• [Что сделать]:
1) Определите, согласуются ли с отрывком о встрече с Жоржем Коньо утверждения (a), (b) и (c). Для каждого ответьте «да» или «нет» и приведите точную цитату, которая это решает: (a) Жорж Коньо бежал из концлагеря; (b) первый бокал подняли за победу над фашизмом; (c) Луи, брат Мориса Тореза, пережил оккупацию.
2) Допишите отрывок о встрече с Жоржем Коньо, начав сразу после его последнего предложения.

─── Текст страницы ───

Более откровенным был Жорж Коньо, теоретик и историк Французской компартии, давний помощник Мориса Тореза, сработавший для него немало докладов и речей. В годину фашистской оккупации Франции Коньо бежал из концлагеря, но потерял в те роковые дни одного из своих товарищей, брата Мориса Тореза – Луи, который был схвачен гестаповцами и расстрелян. Дородный, полноватый, жизнерадостный, несмотря на пережитые потрясения, очень открытый и мудрый француз, Жорж Коньо быстро сблизился со мной, и до конца его дней мы поддерживали дружеские отношения. Мы встретились с Жоржем в ресторане партийной гос­тиницы, открытой незадолго до этого в Плотниковом переулке на Старом Арбате.
 
Выпив по бокалу, естественно, «за братство коммунистов и дружбу народов наших двух стран» и слегка заморив червячка, я задал первый, особенно интересовавший меня вопрос:
 
– Как, по-вашему, воспримут рядовые французы обещание, а вернее, обязательство Хрущёва уже через 20 лет обеспечить каждого нашего гражданина по его потребностям?

─── Представленные материалы ───

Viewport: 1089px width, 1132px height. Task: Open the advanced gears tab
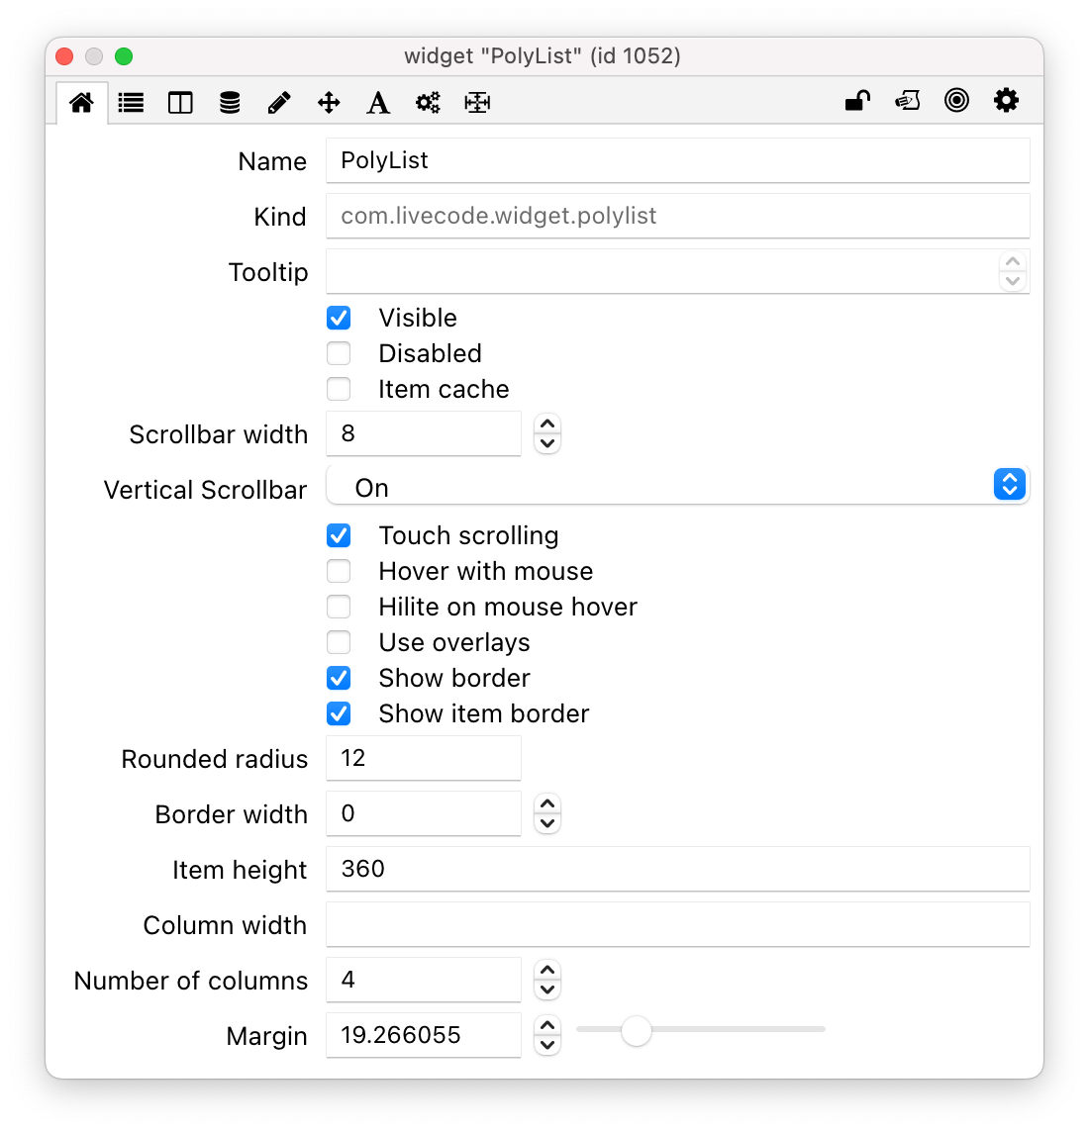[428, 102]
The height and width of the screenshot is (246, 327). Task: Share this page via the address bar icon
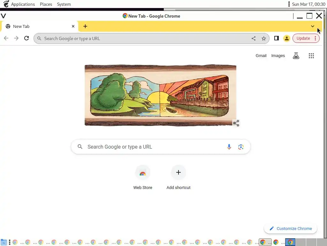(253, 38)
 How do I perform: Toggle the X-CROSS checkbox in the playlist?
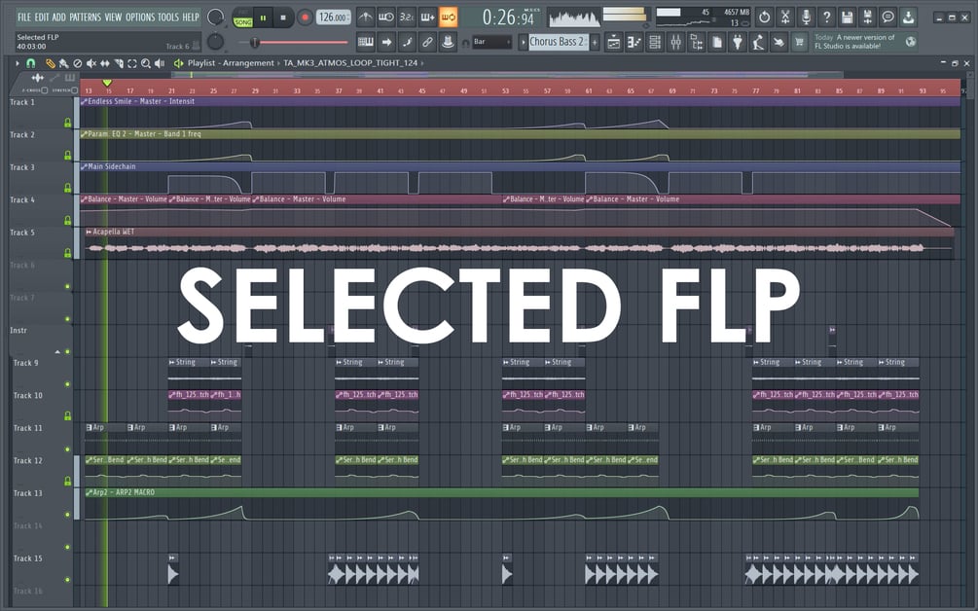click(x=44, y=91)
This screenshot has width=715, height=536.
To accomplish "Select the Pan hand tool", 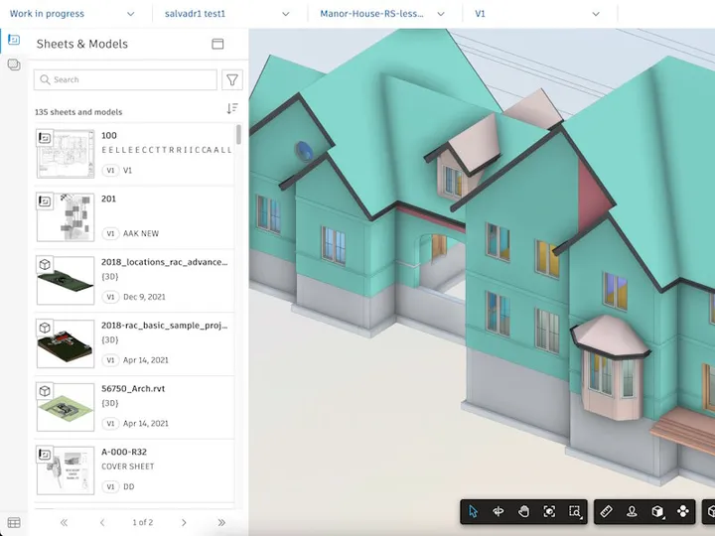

───

• [Ответы по заданиям]:
1)
(a) Да: «Коньо бежал из концлагеря».
(b) Нет: «за братство коммунистов и дружбу народов наших двух стран».
(c) Нет: «был схвачен гестаповцами и расстрелян».

2)
 
– По-разному, – дипломатично улыбнулся Коньо. – Говорят, сколько французов – столько и мнений. Думаю, что, помимо коммунистов, таким обещаниям может поверить часть моих соотечественников левых убеждений. Особенно те, кто сохранил чувство признательности к вашей стране за ее решающую роль в избавлении Франции и всей Европы от нацистских оккупантов. Хотя, откровенно говоря, многие из них разуверились в коммунизме после ваших официальных разоблачений культа личности Сталина.
 
– Почему же теперь они поверят в коммунизм?
 
– Не так в коммунизм, о котором большинство имеет очень смутное представление, как в потенциальные возможности вашей страны.
 
– Какие, например?
 
– Многие отнюдь не считают случайностью, что за каких-нибудь 15–20 лет Советский Союз сумел не только разгромить мощнейшую Германию и ее союзников, но и восстановить разрушенную войной и оккупацией страну, догнать всесильную Америку в атомной области и перегнать ее в космосе. Значит, вам любое дело по плечу.
 
В один из съездовских дней на обед с делегацией ФКП был приглашен космонавт Герман Титов, незадолго до этого повторивший подвиг Юрия Гагарина. В тот день и мне посчастливилось познакомиться со вторым советским космонавтом, с ним я не раз встречался и впоследствии. Нужно было видеть, с каким искренним интересом расспрашивал Торез прославленного героя о его полете, семье и друзьях, о перспективах космонавтики. Морис Торез был в отличном настроении, произносил остроумные тосты, его глаза излучали радушие.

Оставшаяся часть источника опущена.